## EXTRACT
——

Views: 10 Author: Site Editor Publish Time: 2022-01-05 Origin: Site
Liposomal glutathione is a tripeptide composed of the following amino acids: cysteine, glycine, and glutamic acid. It is called the main antioxidant in the body. It has two forms: one is oxidized state, and the other is reduced state. Reduced form (GSH) is an active state that can neutralize free radicals in the body. Liposome glutathione refers to the glutathione that encapsulates glutathione molecules in lipids through a special process. Doing so can protect glutathione and significantly increase absorption. Natural glutathione is mainly produced in our cells. However, small amounts of glutathione can be obtained from foods such as spinach, avocado, and asparagus. Cruciferous vegetables and other sulfur-containing foods can help slightly increase glutathione production. However, high-quality liposomal glutathione supplements are the best way to increase glutathione in the body.

——

## GIVEN INFORMATION
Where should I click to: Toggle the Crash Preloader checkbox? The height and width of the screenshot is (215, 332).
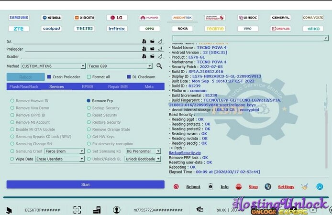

——

## APPLY WHAT YOU READ
a) In the text on liposomal glutathione, which amino acids make up glutathione?
b) Continue the text on liposomal glutathione from where it stops.

## TASK ANSWERS
a) Cysteine, glycine, and glutamic acid.

b)
There are many options for supplementing glutathione. These range from IV (intravenous) glutathione to different oral forms of glutathione to transdermal. Some general practitioners use intravenous glutathione, which can increase glutathione levels in a short period of time, but because intravenous injections are not performed every day, it is difficult to keep glutathione levels elevated. Clinical studies using intravenous glutathione showed a good increase in its levels, but when the intravenous treatment was stopped, glutathione dropped back to baseline levels.
Preliminary studies on non-liposomal forms of oral glutathione did not show increased glutathione levels or decreased oxidative stress markers. Glutathione is easily converted from a reduced (active form) to an oxidized form, so it is believed that it does not remain in a reduced form during absorption from the digestive tract. Studies on the transdermal form also did not show an increase in reduced glutathione. On the other hand, many studies have shown that oral liposomal glutathione can increase reduced glutathione in the blood and reduce oxidative stress markers. The most common problem with oral glutathione is whether it is actually absorbed by the cell (intracellular).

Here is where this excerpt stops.